## WHAT IS REQUIRED
Each of the entries below should be written out exactly as it reads.

Stored data
=== Begin Enclosure ===

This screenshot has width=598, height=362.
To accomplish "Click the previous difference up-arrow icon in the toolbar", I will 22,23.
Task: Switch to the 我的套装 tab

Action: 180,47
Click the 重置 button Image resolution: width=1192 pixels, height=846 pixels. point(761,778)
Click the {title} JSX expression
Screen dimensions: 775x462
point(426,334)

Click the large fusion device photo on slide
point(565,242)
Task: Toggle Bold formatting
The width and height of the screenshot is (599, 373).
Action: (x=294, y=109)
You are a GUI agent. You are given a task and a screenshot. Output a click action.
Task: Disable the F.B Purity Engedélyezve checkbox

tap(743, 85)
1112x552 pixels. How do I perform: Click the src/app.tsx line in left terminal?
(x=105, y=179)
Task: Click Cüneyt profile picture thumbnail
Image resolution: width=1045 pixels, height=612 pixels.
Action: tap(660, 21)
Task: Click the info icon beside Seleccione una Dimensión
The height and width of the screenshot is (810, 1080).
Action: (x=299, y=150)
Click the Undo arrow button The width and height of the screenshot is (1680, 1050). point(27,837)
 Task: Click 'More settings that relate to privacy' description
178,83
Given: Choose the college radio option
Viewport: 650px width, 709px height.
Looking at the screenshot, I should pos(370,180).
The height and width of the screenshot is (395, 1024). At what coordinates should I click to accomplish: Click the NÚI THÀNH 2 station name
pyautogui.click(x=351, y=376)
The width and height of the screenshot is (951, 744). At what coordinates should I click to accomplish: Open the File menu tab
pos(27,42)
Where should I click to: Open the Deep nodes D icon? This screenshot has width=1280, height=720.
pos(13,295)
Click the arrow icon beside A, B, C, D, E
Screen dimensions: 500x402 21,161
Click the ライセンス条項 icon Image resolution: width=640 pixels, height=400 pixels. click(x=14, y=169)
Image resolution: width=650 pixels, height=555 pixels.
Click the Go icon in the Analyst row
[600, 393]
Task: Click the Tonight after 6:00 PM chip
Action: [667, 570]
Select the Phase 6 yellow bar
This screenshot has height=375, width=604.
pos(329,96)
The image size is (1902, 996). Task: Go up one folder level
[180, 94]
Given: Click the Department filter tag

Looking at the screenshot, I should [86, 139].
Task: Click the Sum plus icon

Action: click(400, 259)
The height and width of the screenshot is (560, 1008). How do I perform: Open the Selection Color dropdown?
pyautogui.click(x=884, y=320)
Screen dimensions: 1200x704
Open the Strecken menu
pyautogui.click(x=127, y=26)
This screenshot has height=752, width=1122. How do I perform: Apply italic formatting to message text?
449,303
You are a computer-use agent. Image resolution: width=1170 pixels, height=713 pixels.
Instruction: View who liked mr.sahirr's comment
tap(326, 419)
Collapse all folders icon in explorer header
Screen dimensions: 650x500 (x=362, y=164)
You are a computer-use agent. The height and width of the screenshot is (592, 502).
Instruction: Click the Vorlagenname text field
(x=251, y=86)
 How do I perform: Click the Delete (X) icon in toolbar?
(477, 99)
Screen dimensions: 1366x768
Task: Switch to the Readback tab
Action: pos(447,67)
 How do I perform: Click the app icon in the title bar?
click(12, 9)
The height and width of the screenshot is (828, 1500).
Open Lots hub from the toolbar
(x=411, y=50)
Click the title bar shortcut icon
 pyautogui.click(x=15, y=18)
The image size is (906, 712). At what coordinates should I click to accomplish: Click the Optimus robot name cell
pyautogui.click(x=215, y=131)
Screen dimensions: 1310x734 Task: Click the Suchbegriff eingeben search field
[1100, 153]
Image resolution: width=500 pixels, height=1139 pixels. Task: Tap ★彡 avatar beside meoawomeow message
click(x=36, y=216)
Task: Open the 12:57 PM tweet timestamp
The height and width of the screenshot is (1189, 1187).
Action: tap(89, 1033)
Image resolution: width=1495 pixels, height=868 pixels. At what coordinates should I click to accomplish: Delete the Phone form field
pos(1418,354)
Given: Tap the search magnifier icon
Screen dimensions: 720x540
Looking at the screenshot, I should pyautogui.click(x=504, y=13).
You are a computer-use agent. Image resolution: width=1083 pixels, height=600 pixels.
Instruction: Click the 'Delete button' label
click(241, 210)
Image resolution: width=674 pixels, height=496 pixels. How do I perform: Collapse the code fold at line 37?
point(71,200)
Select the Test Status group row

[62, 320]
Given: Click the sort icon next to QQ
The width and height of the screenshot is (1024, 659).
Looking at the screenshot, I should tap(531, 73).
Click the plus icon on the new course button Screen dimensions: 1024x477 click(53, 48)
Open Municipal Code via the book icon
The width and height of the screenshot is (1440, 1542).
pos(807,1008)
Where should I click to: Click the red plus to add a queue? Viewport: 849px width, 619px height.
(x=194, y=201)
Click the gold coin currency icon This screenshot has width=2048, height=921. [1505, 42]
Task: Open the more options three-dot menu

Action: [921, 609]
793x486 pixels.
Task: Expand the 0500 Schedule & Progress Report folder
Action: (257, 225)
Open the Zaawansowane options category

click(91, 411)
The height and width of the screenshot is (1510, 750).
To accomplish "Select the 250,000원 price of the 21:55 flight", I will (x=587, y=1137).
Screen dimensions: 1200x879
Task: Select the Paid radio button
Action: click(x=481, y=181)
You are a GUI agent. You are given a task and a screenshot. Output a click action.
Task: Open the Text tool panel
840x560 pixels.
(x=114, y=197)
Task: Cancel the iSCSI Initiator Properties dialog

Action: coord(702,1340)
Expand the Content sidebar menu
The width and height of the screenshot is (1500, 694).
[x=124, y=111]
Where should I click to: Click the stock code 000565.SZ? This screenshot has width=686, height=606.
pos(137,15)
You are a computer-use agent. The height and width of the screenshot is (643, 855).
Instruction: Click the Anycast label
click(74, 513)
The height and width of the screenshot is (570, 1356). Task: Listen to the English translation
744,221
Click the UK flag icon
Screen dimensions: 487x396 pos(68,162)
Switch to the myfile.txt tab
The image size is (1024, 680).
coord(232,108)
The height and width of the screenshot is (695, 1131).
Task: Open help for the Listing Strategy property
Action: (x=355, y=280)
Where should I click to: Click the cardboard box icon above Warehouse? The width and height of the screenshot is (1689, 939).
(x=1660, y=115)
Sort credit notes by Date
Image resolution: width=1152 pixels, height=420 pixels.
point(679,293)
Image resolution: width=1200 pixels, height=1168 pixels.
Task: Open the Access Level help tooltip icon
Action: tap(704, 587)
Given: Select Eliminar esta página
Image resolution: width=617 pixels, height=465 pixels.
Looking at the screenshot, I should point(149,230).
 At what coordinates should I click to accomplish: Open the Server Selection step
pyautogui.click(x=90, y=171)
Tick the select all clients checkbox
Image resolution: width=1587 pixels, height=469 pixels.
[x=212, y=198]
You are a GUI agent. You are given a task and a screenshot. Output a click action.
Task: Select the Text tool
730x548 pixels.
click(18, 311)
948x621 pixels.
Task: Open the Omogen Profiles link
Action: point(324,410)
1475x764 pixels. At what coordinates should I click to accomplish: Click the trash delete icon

=== End Enclosure ===

## ANSWER BOX
This screenshot has width=598, height=362.
To accomplish "Click the previous difference up-arrow icon in the toolbar", I will 22,23.
Task: Switch to the 我的套装 tab

Action: 180,47
Click the 重置 button Image resolution: width=1192 pixels, height=846 pixels. point(761,778)
Click the {title} JSX expression
Screen dimensions: 775x462
point(426,334)

Click the large fusion device photo on slide
point(565,242)
Task: Toggle Bold formatting
The width and height of the screenshot is (599, 373).
Action: (x=294, y=109)
You are a GUI agent. You are given a task and a screenshot. Output a click action.
Task: Disable the F.B Purity Engedélyezve checkbox

tap(743, 85)
1112x552 pixels. How do I perform: Click the src/app.tsx line in left terminal?
(x=105, y=179)
Task: Click Cüneyt profile picture thumbnail
Image resolution: width=1045 pixels, height=612 pixels.
Action: tap(660, 21)
Task: Click the info icon beside Seleccione una Dimensión
The height and width of the screenshot is (810, 1080).
Action: (x=299, y=150)
Click the Undo arrow button The width and height of the screenshot is (1680, 1050). point(27,837)
 Task: Click 'More settings that relate to privacy' description
178,83
Given: Choose the college radio option
Viewport: 650px width, 709px height.
Looking at the screenshot, I should pos(370,180).
The height and width of the screenshot is (395, 1024). At what coordinates should I click to accomplish: Click the NÚI THÀNH 2 station name
pyautogui.click(x=351, y=376)
The width and height of the screenshot is (951, 744). At what coordinates should I click to accomplish: Open the File menu tab
pos(27,42)
Where should I click to: Open the Deep nodes D icon? This screenshot has width=1280, height=720.
pos(13,295)
Click the arrow icon beside A, B, C, D, E
Screen dimensions: 500x402 21,161
Click the ライセンス条項 icon Image resolution: width=640 pixels, height=400 pixels. click(x=14, y=169)
Image resolution: width=650 pixels, height=555 pixels.
Click the Go icon in the Analyst row
[600, 393]
Task: Click the Tonight after 6:00 PM chip
Action: [667, 570]
Select the Phase 6 yellow bar
This screenshot has height=375, width=604.
pos(329,96)
The image size is (1902, 996). Task: Go up one folder level
[180, 94]
Given: Click the Department filter tag

Looking at the screenshot, I should [86, 139].
Task: Click the Sum plus icon

Action: click(400, 259)
The height and width of the screenshot is (560, 1008). How do I perform: Open the Selection Color dropdown?
pyautogui.click(x=884, y=320)
Screen dimensions: 1200x704
Open the Strecken menu
pyautogui.click(x=127, y=26)
This screenshot has height=752, width=1122. How do I perform: Apply italic formatting to message text?
449,303
You are a computer-use agent. Image resolution: width=1170 pixels, height=713 pixels.
Instruction: View who liked mr.sahirr's comment
tap(326, 419)
Collapse all folders icon in explorer header
Screen dimensions: 650x500 (x=362, y=164)
You are a computer-use agent. The height and width of the screenshot is (592, 502).
Instruction: Click the Vorlagenname text field
(x=251, y=86)
 How do I perform: Click the Delete (X) icon in toolbar?
(477, 99)
Screen dimensions: 1366x768
Task: Switch to the Readback tab
Action: pos(447,67)
 How do I perform: Click the app icon in the title bar?
click(12, 9)
The height and width of the screenshot is (828, 1500).
Open Lots hub from the toolbar
(x=411, y=50)
Click the title bar shortcut icon
 pyautogui.click(x=15, y=18)
The image size is (906, 712). At what coordinates should I click to accomplish: Click the Optimus robot name cell
pyautogui.click(x=215, y=131)
Screen dimensions: 1310x734 Task: Click the Suchbegriff eingeben search field
[1100, 153]
Image resolution: width=500 pixels, height=1139 pixels. Task: Tap ★彡 avatar beside meoawomeow message
click(x=36, y=216)
Task: Open the 12:57 PM tweet timestamp
The height and width of the screenshot is (1189, 1187).
Action: tap(89, 1033)
Image resolution: width=1495 pixels, height=868 pixels. At what coordinates should I click to accomplish: Delete the Phone form field
pos(1418,354)
Given: Tap the search magnifier icon
Screen dimensions: 720x540
Looking at the screenshot, I should pyautogui.click(x=504, y=13).
You are a computer-use agent. Image resolution: width=1083 pixels, height=600 pixels.
Instruction: Click the 'Delete button' label
click(241, 210)
Image resolution: width=674 pixels, height=496 pixels. How do I perform: Collapse the code fold at line 37?
point(71,200)
Select the Test Status group row

[62, 320]
Given: Click the sort icon next to QQ
The width and height of the screenshot is (1024, 659).
Looking at the screenshot, I should tap(531, 73).
Click the plus icon on the new course button Screen dimensions: 1024x477 click(53, 48)
Open Municipal Code via the book icon
The width and height of the screenshot is (1440, 1542).
pos(807,1008)
Where should I click to: Click the red plus to add a queue? Viewport: 849px width, 619px height.
(x=194, y=201)
Click the gold coin currency icon This screenshot has width=2048, height=921. [1505, 42]
Task: Open the more options three-dot menu

Action: [921, 609]
793x486 pixels.
Task: Expand the 0500 Schedule & Progress Report folder
Action: (257, 225)
Open the Zaawansowane options category

click(91, 411)
The height and width of the screenshot is (1510, 750).
To accomplish "Select the 250,000원 price of the 21:55 flight", I will (x=587, y=1137).
Screen dimensions: 1200x879
Task: Select the Paid radio button
Action: click(x=481, y=181)
You are a GUI agent. You are given a task and a screenshot. Output a click action.
Task: Open the Text tool panel
840x560 pixels.
(x=114, y=197)
Task: Cancel the iSCSI Initiator Properties dialog

Action: coord(702,1340)
Expand the Content sidebar menu
The width and height of the screenshot is (1500, 694).
[x=124, y=111]
Where should I click to: Click the stock code 000565.SZ? This screenshot has width=686, height=606.
pos(137,15)
You are a computer-use agent. The height and width of the screenshot is (643, 855).
Instruction: Click the Anycast label
click(74, 513)
The height and width of the screenshot is (570, 1356). Task: Listen to the English translation
744,221
Click the UK flag icon
Screen dimensions: 487x396 pos(68,162)
Switch to the myfile.txt tab
The image size is (1024, 680).
coord(232,108)
The height and width of the screenshot is (695, 1131).
Task: Open help for the Listing Strategy property
Action: (x=355, y=280)
Where should I click to: Click the cardboard box icon above Warehouse? The width and height of the screenshot is (1689, 939).
(x=1660, y=115)
Sort credit notes by Date
Image resolution: width=1152 pixels, height=420 pixels.
point(679,293)
Image resolution: width=1200 pixels, height=1168 pixels.
Task: Open the Access Level help tooltip icon
Action: tap(704, 587)
Given: Select Eliminar esta página
Image resolution: width=617 pixels, height=465 pixels.
Looking at the screenshot, I should point(149,230).
 At what coordinates should I click to accomplish: Open the Server Selection step
pyautogui.click(x=90, y=171)
Tick the select all clients checkbox
Image resolution: width=1587 pixels, height=469 pixels.
[x=212, y=198]
You are a GUI agent. You are given a task and a screenshot. Output a click action.
Task: Select the Text tool
730x548 pixels.
click(18, 311)
948x621 pixels.
Task: Open the Omogen Profiles link
Action: point(324,410)
1475x764 pixels. At what coordinates should I click to accomplish: Click the trash delete icon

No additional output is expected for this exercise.